DataRobotで選択されるモデルは、データセットのサイズに応じて異なります。例えば、一般的にIsolation Forestが選択されますが、非常に大きなデータセットの場合、オートパイロットではDouble MADが構築されます。DataRobotで構築されるモデルに関係なく、すべての異常検知モデルはリポジトリから実行できます。

使用例

異常検知のいくつかの使用例を以下に示します。

データにラベルが付けられている場合:

クレジットカードトランザクションの大量の行があり、そのごく少数が詐欺または詐欺以外とラベル付けされているとします。ラベル付けされている行では、ラベルにはノイズが含まれており、偽陽性と偽陰性が含まれることがわかっています。異常検知モデルによる「異常」とクレジットカードトランザクションの「詐欺」の関係性を評価し、異常検知モデルをファインチューニングして、ラベル付けされていない大量のデータの予測を信頼できるものにしたいと考えています。請求を調査するためのリソースが限られているため、適切な異常検知によって、不正の可能性が高いケースの優先順位付けを行うことができます。

または

多くがラベル付けされた大量のデータを保有するネットワークセキュリティ企業の場合を考えてみます。悪意のある行動が認識され、何らかの対策(システム進入のブロックなど)がとられたとしても、すぐにハッカーが行動を変え、新しい形でネットワークに侵入してきます。その場合、教師ありモデルを最新の状態に維持して、ハッカーの行動の変化を認識することは困難です。

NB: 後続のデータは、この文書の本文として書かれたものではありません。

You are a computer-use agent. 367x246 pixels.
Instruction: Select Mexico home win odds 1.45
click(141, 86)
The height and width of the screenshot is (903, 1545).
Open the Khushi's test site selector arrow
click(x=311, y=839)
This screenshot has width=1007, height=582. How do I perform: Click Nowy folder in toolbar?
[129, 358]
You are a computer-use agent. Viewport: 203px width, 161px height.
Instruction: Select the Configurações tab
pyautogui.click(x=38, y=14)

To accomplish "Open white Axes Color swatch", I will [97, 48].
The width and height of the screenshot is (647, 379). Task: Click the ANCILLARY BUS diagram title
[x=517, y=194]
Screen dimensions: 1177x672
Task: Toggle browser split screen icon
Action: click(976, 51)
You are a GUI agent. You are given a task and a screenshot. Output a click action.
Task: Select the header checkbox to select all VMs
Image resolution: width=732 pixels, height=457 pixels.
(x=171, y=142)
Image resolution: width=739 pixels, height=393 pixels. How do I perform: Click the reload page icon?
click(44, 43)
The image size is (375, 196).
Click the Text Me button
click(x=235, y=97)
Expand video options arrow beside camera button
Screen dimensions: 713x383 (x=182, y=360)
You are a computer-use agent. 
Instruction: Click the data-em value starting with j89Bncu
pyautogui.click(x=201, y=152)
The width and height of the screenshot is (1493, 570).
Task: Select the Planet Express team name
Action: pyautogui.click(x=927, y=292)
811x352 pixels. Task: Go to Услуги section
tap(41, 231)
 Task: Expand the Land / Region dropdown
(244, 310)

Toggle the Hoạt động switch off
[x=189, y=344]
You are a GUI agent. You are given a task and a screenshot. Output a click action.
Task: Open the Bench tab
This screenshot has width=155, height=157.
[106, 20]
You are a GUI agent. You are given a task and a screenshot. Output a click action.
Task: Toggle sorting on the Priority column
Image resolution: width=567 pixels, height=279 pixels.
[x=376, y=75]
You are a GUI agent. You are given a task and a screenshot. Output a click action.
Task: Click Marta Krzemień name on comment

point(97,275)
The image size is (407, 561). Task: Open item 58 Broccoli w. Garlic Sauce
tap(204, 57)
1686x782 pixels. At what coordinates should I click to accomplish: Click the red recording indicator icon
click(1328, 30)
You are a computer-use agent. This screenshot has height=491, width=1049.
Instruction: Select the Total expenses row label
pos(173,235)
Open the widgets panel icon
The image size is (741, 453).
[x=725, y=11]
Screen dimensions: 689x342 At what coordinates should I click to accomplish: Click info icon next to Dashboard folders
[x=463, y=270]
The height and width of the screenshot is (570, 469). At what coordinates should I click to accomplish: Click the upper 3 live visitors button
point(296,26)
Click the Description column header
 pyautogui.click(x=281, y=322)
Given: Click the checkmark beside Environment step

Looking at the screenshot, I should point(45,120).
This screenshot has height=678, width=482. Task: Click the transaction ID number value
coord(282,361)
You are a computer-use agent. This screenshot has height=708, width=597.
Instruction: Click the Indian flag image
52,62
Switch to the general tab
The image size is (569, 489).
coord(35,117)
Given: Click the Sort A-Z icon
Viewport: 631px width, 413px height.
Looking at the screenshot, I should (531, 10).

異常検知モデルを使用して、新しいデータが異常であるかどうか(「通常」のアクセスであったりすでに知られている「不正」アクセスと異なっている)を予測します。変化を認識するために必要なデータははるかに少ないので、教師ありモデルのように異常検知モデルを頻繁に再学習する必要はありません。ラベルが付けられた既存のデータを使用して、現行の異常検知モデルをファインチューニングすることができます。

データにラベルが付けられていない場合:

特定の時点における機械のステータスに関して、機械のデータを保持する製造会社の例を考えてみます。異常検知を使用して、機械のログから異常な時点を識別して、機械の故障を防ぐために必要な保守をしたいと考えています。